BEGIN DATA

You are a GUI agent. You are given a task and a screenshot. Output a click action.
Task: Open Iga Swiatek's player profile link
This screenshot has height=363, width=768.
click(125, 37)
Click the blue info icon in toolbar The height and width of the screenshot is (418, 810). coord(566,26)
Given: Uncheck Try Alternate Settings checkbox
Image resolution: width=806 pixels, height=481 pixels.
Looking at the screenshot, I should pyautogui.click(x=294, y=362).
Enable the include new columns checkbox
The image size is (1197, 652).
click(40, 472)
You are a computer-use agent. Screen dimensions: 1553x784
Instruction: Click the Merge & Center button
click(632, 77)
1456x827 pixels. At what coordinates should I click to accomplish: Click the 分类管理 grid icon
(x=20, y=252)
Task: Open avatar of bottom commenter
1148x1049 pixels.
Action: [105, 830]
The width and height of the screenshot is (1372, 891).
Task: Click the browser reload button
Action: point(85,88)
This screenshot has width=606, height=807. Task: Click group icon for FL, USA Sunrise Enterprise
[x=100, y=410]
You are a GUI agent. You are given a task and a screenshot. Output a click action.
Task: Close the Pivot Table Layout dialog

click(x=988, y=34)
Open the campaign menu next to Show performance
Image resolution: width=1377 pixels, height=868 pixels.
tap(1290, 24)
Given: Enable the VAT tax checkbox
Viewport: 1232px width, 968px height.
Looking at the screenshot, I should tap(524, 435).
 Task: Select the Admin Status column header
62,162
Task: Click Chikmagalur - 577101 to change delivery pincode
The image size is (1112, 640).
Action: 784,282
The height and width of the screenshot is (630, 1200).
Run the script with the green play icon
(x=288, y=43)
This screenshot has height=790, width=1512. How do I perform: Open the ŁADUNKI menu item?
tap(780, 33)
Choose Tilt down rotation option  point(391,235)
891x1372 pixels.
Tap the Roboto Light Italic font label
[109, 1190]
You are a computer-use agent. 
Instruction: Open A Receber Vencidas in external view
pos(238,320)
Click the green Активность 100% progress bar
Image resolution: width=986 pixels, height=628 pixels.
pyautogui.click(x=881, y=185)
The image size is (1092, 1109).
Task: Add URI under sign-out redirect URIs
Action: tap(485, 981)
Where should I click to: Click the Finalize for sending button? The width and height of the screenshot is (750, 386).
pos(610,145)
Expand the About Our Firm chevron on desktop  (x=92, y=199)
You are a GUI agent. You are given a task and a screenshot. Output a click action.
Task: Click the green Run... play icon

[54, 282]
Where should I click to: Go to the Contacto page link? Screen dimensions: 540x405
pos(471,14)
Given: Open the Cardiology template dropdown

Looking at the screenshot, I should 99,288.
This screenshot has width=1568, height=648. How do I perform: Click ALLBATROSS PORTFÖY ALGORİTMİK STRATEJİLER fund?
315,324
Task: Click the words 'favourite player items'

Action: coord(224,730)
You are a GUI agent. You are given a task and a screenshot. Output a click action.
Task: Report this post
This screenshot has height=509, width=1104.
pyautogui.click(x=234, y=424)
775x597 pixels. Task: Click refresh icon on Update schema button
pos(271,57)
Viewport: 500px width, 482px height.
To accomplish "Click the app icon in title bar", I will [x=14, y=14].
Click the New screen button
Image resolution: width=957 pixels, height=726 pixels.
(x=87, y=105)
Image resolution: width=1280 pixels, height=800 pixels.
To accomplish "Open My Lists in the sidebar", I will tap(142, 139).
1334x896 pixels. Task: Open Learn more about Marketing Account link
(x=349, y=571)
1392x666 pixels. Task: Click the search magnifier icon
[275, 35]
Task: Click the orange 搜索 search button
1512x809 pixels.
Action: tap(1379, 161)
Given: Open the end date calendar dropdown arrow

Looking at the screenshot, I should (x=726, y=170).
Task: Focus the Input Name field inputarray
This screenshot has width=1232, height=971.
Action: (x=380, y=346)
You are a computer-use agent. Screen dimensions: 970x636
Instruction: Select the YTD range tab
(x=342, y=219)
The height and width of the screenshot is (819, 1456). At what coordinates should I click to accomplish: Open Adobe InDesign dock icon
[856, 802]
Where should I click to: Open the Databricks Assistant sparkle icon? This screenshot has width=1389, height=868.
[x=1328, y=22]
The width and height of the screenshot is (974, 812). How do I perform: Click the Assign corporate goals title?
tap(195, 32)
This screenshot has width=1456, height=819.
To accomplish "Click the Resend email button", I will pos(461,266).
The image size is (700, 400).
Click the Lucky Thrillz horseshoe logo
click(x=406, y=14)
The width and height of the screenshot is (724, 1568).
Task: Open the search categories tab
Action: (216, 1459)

END DATA

STATED GOAL: Reproduce all of the records above word for word, keeping every line as it is.

OUTPUT FOR THIS TASK:
You are a GUI agent. You are given a task and a screenshot. Output a click action.
Task: Open Iga Swiatek's player profile link
This screenshot has height=363, width=768.
click(125, 37)
Click the blue info icon in toolbar The height and width of the screenshot is (418, 810). coord(566,26)
Given: Uncheck Try Alternate Settings checkbox
Image resolution: width=806 pixels, height=481 pixels.
Looking at the screenshot, I should pyautogui.click(x=294, y=362).
Enable the include new columns checkbox
The image size is (1197, 652).
click(40, 472)
You are a computer-use agent. Screen dimensions: 1553x784
Instruction: Click the Merge & Center button
click(632, 77)
1456x827 pixels. At what coordinates should I click to accomplish: Click the 分类管理 grid icon
(x=20, y=252)
Task: Open avatar of bottom commenter
1148x1049 pixels.
Action: [105, 830]
The width and height of the screenshot is (1372, 891).
Task: Click the browser reload button
Action: point(85,88)
This screenshot has width=606, height=807. Task: Click group icon for FL, USA Sunrise Enterprise
[x=100, y=410]
You are a GUI agent. You are given a task and a screenshot. Output a click action.
Task: Close the Pivot Table Layout dialog

click(x=988, y=34)
Open the campaign menu next to Show performance
Image resolution: width=1377 pixels, height=868 pixels.
tap(1290, 24)
Given: Enable the VAT tax checkbox
Viewport: 1232px width, 968px height.
Looking at the screenshot, I should tap(524, 435).
 Task: Select the Admin Status column header
62,162
Task: Click Chikmagalur - 577101 to change delivery pincode
The image size is (1112, 640).
Action: 784,282
The height and width of the screenshot is (630, 1200).
Run the script with the green play icon
(x=288, y=43)
This screenshot has height=790, width=1512. How do I perform: Open the ŁADUNKI menu item?
tap(780, 33)
Choose Tilt down rotation option  point(391,235)
891x1372 pixels.
Tap the Roboto Light Italic font label
[109, 1190]
You are a computer-use agent. 
Instruction: Open A Receber Vencidas in external view
pos(238,320)
Click the green Активность 100% progress bar
Image resolution: width=986 pixels, height=628 pixels.
pyautogui.click(x=881, y=185)
The image size is (1092, 1109).
Task: Add URI under sign-out redirect URIs
Action: tap(485, 981)
Where should I click to: Click the Finalize for sending button? The width and height of the screenshot is (750, 386).
pos(610,145)
Expand the About Our Firm chevron on desktop  (x=92, y=199)
You are a GUI agent. You are given a task and a screenshot. Output a click action.
Task: Click the green Run... play icon

[54, 282]
Where should I click to: Go to the Contacto page link? Screen dimensions: 540x405
pos(471,14)
Given: Open the Cardiology template dropdown

Looking at the screenshot, I should 99,288.
This screenshot has width=1568, height=648. How do I perform: Click ALLBATROSS PORTFÖY ALGORİTMİK STRATEJİLER fund?
315,324
Task: Click the words 'favourite player items'

Action: coord(224,730)
You are a GUI agent. You are given a task and a screenshot. Output a click action.
Task: Report this post
This screenshot has height=509, width=1104.
pyautogui.click(x=234, y=424)
775x597 pixels. Task: Click refresh icon on Update schema button
pos(271,57)
Viewport: 500px width, 482px height.
To accomplish "Click the app icon in title bar", I will [x=14, y=14].
Click the New screen button
Image resolution: width=957 pixels, height=726 pixels.
(x=87, y=105)
Image resolution: width=1280 pixels, height=800 pixels.
To accomplish "Open My Lists in the sidebar", I will tap(142, 139).
1334x896 pixels. Task: Open Learn more about Marketing Account link
(x=349, y=571)
1392x666 pixels. Task: Click the search magnifier icon
[275, 35]
Task: Click the orange 搜索 search button
1512x809 pixels.
Action: tap(1379, 161)
Given: Open the end date calendar dropdown arrow

Looking at the screenshot, I should (x=726, y=170).
Task: Focus the Input Name field inputarray
This screenshot has width=1232, height=971.
Action: (x=380, y=346)
You are a computer-use agent. Screen dimensions: 970x636
Instruction: Select the YTD range tab
(x=342, y=219)
The height and width of the screenshot is (819, 1456). At what coordinates should I click to accomplish: Open Adobe InDesign dock icon
[856, 802]
Where should I click to: Open the Databricks Assistant sparkle icon? This screenshot has width=1389, height=868.
[x=1328, y=22]
The width and height of the screenshot is (974, 812). How do I perform: Click the Assign corporate goals title?
tap(195, 32)
This screenshot has width=1456, height=819.
To accomplish "Click the Resend email button", I will pos(461,266).
The image size is (700, 400).
Click the Lucky Thrillz horseshoe logo
click(x=406, y=14)
The width and height of the screenshot is (724, 1568).
Task: Open the search categories tab
Action: (216, 1459)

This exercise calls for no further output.